Make a pod hotel. What you do is either make a pile of rubble somewhere in your tank so the pods can hide in there and breed or get a fairly wide meshed bag, something like an onion bag, fill it with rubble and place it is a refugium for a few days and let it fill up. Leave it in there longer of you want them to breed, then move the bag up to your DT. The pods can hide in there and breed safe from fish.

contact juliefish. If I remember correctly she knows some people who only sell tank raised fish. I *think* she mentioned that someone had some tank raised mandarines. I bet it would be expensive, but cheaper than having to deal with constantly buying pods.


----------



## notclear (Nov 5, 2011)

How big is your display tank? It really depends on the size of the tank as well.

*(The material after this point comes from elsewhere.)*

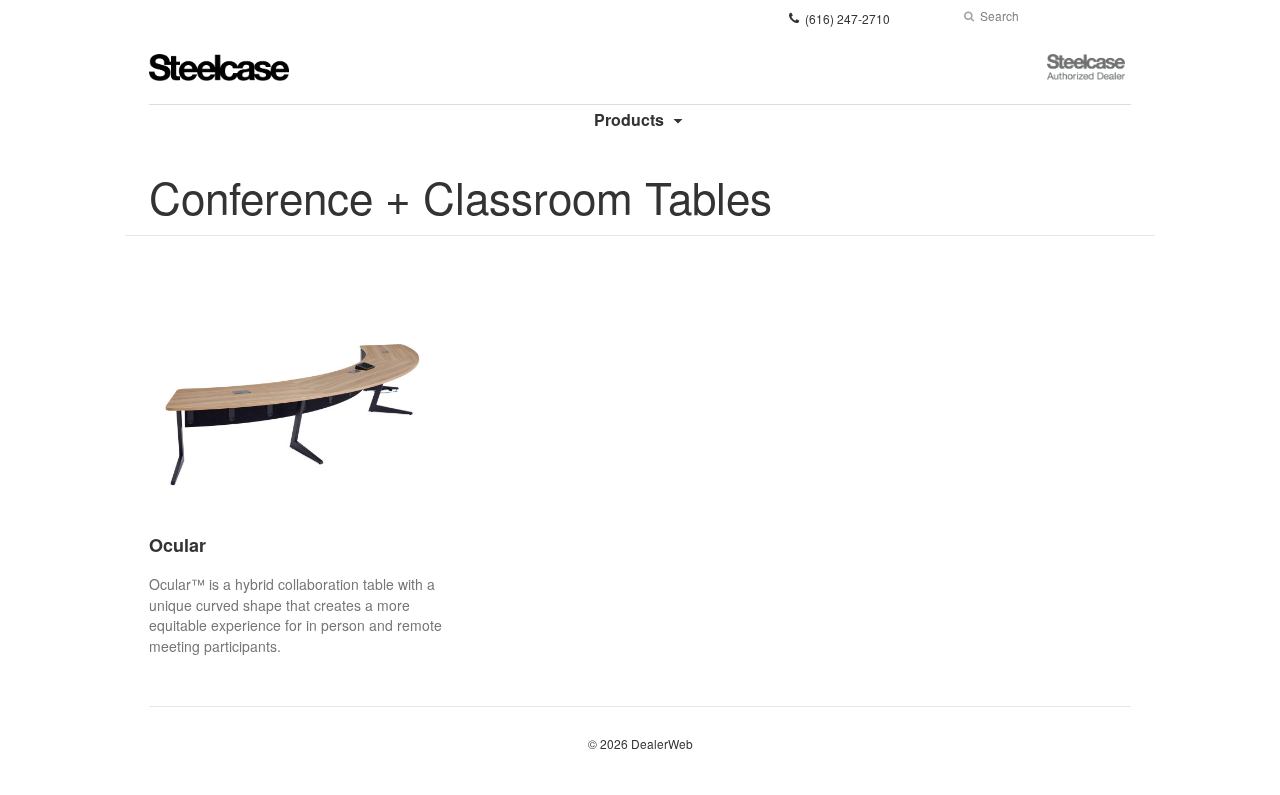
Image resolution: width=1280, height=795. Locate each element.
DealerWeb (662, 743)
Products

I have a 160G tank and have 3 mandarins and one of them eat roe (fish eggs) and mysis shrimps.


----------



## J_T (Mar 25, 2011)

Tank raised mandarins go for $100 ea when I have seen them available. They have been raised on prepared food.

Posted with my Xperia, using Tapatalk 2


----------



## nynick (Jul 25, 2012)

If you have enough space behind your tank, an hob refugium full of rubble and algae is an excellent way of making food for a Mandarin. Fairly easy to DIY if you are a handy person. Why hob you might ask. They have their power source before the fuge, not after and since the goby prefers live food the pods just float into the tank rather than being chopped up by a pump. Just make sure that all filtration that you might add comes before the pod farm as well. Fed a pair in my old 90 gal, fat as can be. Actually, I think it fed most of my tank


----------



## neebs (Dec 2, 2011)

*copepods*

I have a red sea max 250 which is essentialy a 65 gallon all in one tank. There is no chance that I can do a refugium or hang on back, as it will mess up the aesthetic. I may put chaeto in the back built in sump, but hopefully a pod hotel concept may work.

If I do a pod hotel, would i have to dose phyto?

Thanks, will also contact juliefish.


----------



## notclear (Nov 5, 2011)

I cultured tiger pods, very easy to do. Just salt water and once or twice a week I feed few drops of Reef Nutrition's Phyto Feast.


----------



## neebs (Dec 2, 2011)

Do they need light? Or can I keep them in a cabinet?


----------



## notclear (Nov 5, 2011)

A little bit light is required for them to get active. Just ambient light is OK, no need to particulary place a light over them.


----------